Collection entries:
------------------------------------
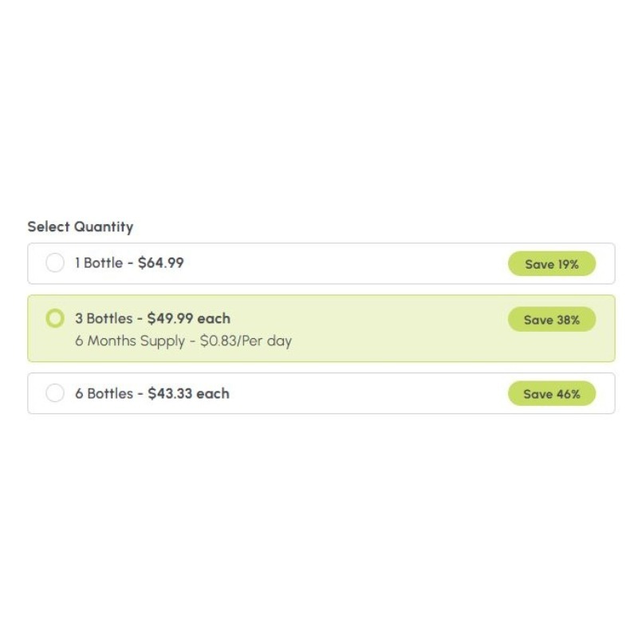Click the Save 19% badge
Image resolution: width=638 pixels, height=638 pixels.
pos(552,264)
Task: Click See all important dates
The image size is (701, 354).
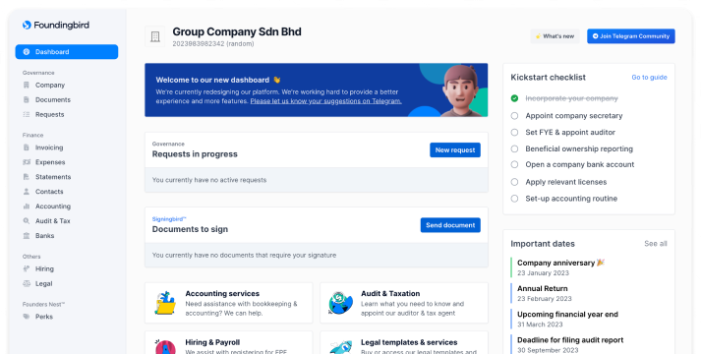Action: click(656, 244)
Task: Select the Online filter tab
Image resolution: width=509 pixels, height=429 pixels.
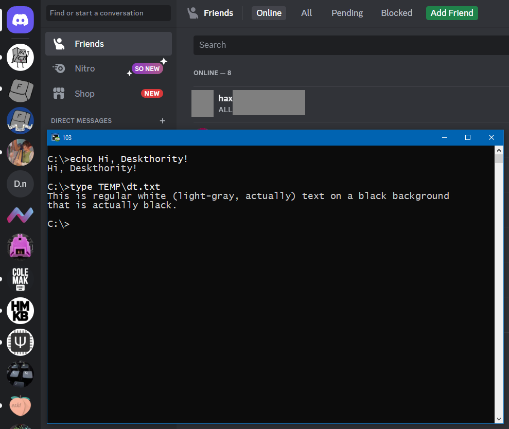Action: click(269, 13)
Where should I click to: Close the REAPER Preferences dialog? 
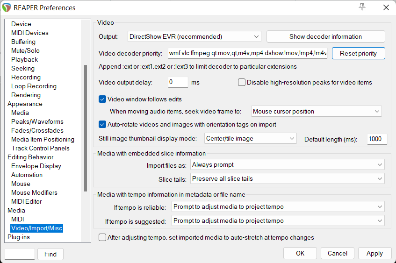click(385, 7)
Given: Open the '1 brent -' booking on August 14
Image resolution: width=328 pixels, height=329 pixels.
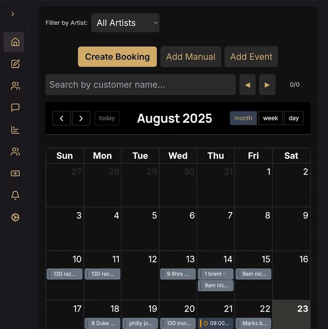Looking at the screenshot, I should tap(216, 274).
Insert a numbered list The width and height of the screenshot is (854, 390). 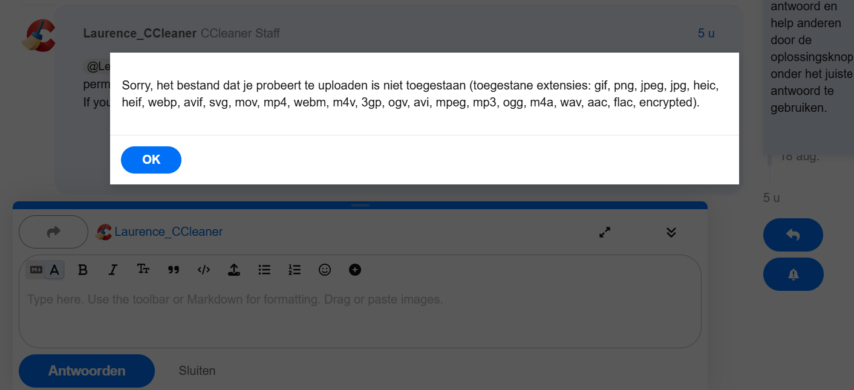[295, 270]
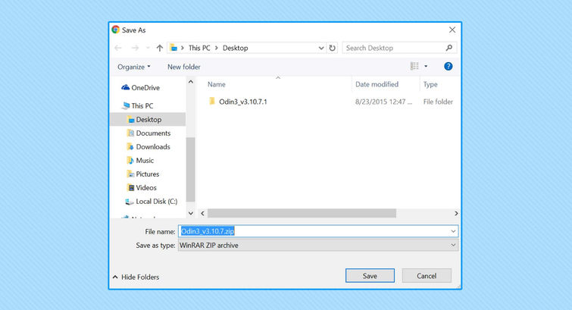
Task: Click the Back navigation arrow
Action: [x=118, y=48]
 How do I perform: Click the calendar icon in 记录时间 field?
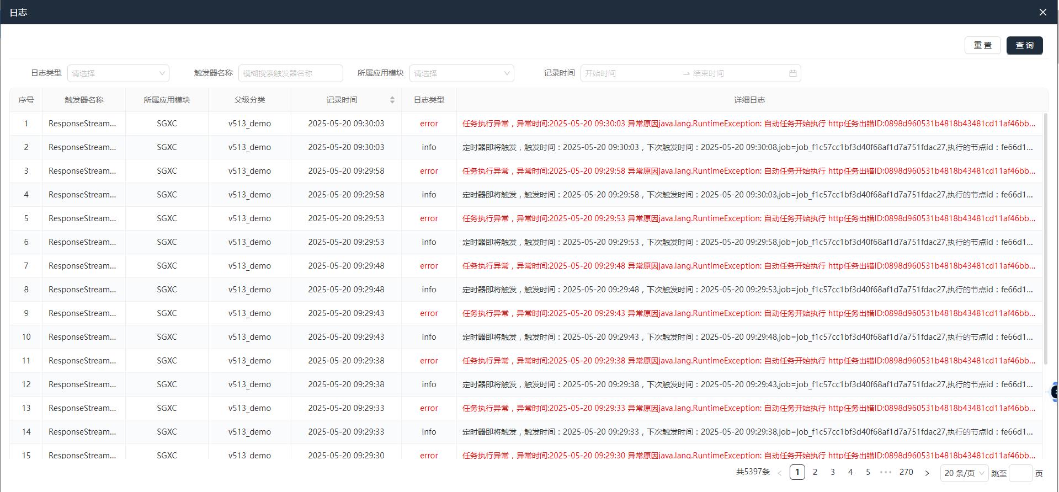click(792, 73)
------------------------------------
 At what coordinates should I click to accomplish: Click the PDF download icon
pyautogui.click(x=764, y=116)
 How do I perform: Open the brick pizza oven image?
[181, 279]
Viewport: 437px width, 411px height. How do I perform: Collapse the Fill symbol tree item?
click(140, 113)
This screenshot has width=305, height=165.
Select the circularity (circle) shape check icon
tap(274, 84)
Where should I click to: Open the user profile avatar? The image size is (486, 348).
------------------------------------
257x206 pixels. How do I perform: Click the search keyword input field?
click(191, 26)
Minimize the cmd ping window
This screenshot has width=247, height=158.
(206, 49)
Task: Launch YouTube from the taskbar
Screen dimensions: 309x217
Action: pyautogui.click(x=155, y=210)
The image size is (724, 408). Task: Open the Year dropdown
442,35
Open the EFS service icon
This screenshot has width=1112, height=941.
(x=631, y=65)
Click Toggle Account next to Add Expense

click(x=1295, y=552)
------------------------------------
▸ **TASK INSTRUCTIONS**
Of the lines above, output exactly those from the line bearing "This screenshot has width=305, height=165." through the line bearing "Where should I click to: Open", inclusive.

▸ **SOLVED PROBLEM**
This screenshot has width=305, height=165.
Select the circularity (circle) shape check icon
tap(274, 84)
Where should I click to: Open the user profile avatar? The image size is (486, 348).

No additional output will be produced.